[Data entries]

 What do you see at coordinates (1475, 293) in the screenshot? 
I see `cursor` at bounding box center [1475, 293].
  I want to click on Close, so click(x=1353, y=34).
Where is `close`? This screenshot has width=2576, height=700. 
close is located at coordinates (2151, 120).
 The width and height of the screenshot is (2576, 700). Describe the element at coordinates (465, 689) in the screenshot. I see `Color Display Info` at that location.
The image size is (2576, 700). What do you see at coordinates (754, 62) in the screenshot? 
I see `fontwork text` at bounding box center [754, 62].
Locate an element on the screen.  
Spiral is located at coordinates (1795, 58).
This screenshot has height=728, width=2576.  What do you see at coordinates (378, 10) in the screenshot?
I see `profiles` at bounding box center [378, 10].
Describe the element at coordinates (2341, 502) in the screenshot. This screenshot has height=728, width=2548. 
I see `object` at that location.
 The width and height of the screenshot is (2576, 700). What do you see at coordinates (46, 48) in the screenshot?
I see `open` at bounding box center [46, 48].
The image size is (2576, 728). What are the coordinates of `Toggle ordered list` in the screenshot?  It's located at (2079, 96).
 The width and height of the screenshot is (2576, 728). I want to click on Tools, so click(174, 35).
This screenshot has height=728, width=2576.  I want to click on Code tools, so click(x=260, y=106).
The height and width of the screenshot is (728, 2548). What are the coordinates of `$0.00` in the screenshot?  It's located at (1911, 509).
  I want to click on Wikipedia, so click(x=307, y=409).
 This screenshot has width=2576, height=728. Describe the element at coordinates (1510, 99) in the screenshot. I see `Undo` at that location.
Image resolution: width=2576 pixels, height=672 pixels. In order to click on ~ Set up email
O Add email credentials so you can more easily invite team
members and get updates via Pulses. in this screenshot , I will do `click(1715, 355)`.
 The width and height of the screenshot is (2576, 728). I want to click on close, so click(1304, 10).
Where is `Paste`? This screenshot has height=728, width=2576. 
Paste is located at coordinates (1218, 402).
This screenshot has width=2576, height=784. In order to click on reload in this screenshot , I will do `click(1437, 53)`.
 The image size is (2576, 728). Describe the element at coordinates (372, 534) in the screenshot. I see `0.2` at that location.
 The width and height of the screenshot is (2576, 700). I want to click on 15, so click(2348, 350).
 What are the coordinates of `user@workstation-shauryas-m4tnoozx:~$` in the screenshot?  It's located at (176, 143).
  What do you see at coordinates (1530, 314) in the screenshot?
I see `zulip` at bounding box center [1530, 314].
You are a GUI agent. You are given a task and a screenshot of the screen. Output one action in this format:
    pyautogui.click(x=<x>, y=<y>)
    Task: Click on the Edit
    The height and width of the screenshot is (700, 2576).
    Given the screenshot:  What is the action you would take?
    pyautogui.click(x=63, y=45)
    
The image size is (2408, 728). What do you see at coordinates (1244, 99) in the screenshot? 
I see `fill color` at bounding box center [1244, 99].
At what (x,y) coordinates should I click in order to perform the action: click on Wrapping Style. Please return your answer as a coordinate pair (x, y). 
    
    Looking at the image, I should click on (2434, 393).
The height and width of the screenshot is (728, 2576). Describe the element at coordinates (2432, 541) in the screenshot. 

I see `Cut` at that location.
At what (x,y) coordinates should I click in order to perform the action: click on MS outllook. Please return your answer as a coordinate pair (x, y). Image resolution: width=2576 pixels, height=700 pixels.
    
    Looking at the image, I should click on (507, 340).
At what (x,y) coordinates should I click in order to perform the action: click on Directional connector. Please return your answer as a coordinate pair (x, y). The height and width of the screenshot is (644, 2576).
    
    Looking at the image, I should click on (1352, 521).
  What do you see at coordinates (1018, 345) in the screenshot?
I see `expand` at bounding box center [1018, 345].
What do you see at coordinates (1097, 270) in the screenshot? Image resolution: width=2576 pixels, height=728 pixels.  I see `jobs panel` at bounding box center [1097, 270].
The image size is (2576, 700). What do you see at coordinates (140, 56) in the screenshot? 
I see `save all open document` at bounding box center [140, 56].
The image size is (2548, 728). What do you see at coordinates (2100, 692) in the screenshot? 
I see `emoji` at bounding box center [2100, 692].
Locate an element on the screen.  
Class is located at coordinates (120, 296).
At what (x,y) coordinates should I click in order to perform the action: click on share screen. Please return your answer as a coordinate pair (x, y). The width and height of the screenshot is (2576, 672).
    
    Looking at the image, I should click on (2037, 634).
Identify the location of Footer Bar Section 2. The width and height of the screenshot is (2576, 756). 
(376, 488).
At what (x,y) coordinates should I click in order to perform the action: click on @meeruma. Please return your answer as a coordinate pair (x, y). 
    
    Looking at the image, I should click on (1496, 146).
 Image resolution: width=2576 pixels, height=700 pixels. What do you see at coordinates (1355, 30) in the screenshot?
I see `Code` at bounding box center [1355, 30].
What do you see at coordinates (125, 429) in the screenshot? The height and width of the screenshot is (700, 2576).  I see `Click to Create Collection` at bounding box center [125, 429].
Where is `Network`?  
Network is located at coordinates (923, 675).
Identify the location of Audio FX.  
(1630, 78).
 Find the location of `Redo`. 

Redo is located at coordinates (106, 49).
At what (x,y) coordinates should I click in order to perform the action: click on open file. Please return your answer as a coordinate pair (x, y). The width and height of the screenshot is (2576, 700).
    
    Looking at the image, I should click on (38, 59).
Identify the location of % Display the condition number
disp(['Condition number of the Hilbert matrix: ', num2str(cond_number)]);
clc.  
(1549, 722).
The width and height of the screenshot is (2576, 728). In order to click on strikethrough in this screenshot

Exercise task
Pull out every line of the material that contains the string "will". Letter case matters.

Answer to the exercise
members and get updates via Pulses. in this screenshot , I will do `click(1715, 355)`.
This screenshot has width=2576, height=784. In order to click on reload in this screenshot , I will do `click(1437, 53)`.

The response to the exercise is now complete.